TRECHO SELECIONADO:
---

Alienação fiduciária e os impactos na relação locatícia

Publicado em 05/08/2025

Autor:

Aron Vitor Fraiz Costa |

* Aron Vitor Fraiz Costa

A utilização de imóveis como garantia é prática consolidada no mercado. Entre as modalidades disponíveis, a alienação fiduciária, regulada pela Lei nº 9.514/97, destaca-se por transferir ao credor a titularidade do imóvel, ainda que resolúvel, como garantia, proporcionando segurança da satisfação do crédito na hipótese de inadimplemento.

Nos termos do art. 22, da Lei nº 9.514/97, a alienação fiduciária é o negócio jurídico pelo qual o fiduciante, com o escopo de garantia de obrigação própria ou de terceiro, contrata a transferência ao credor, da propriedade resolúvel de coisa imóvel. Desse modo, enquanto mantiver a posse direta do imóvel, o fiduciante poderá utilizá-lo, locá-lo e até aproveitar os seus frutos econômicos, desde que esteja adimplente com as obrigações assumidas.

---

DADOS FORNECIDOS:
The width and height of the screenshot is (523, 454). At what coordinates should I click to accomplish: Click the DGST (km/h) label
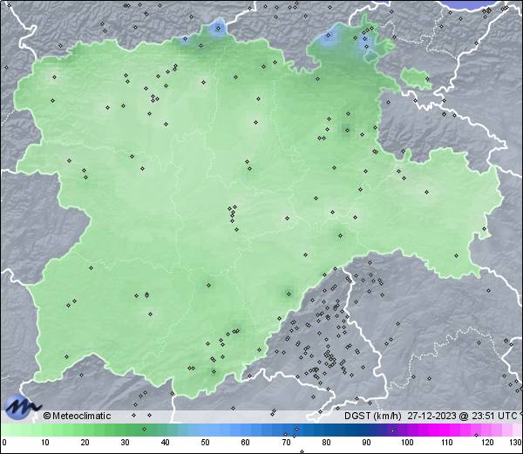point(372,416)
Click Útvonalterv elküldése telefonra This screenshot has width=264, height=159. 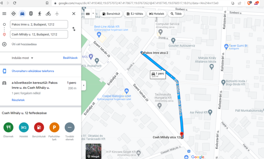coord(33,71)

---

O QUE FAZER:
1/ Segundo o texto sobre alienação fiduciária, qual lei regula essa modalidade de garantia?
2/ Reescreva o trecho do texto sobre alienação fiduciária que começa em "A utilização de" e termina após "as obrigações assumidas.", trocando "credor" por "financiador".
3/ Prossiga com o texto sobre alienação fiduciária a partir da última frase apresentada.

RESPOSTAS DAS TAREFAS:
1/ A Lei nº 9.514/97.

2/
A utilização de imóveis como garantia é prática consolidada no mercado. Entre as modalidades disponíveis, a alienação fiduciária, regulada pela Lei nº 9.514/97, destaca-se por transferir ao financiador a titularidade do imóvel, ainda que resolúvel, como garantia, proporcionando segurança da satisfação do crédito na hipótese de inadimplemento.

Nos termos do art. 22, da Lei nº 9.514/97, a alienação fiduciária é o negócio jurídico pelo qual o fiduciante, com o escopo de garantia de obrigação própria ou de terceiro, contrata a transferência ao financiador, da propriedade resolúvel de coisa imóvel. Desse modo, enquanto mantiver a posse direta do imóvel, o fiduciante poderá utilizá-lo, locá-lo e até aproveitar os seus frutos econômicos, desde que esteja adimplente com as obrigações assumidas.

3/
Conforme explica Melhim Chalhub, esse desenho contratual foi construído para garantir ao credor não apenas a formalização da dívida, mas um instrumento de recuperação ágil do capital investido, caso o pagamento não ocorra no prazo[1]. Anfranio Carlos complementa que a intenção do legislador foi de fortalecer a confiança no setor imobiliário, permitindo que o capital circulasse com maior previsibilidade e menor desgaste processual[2].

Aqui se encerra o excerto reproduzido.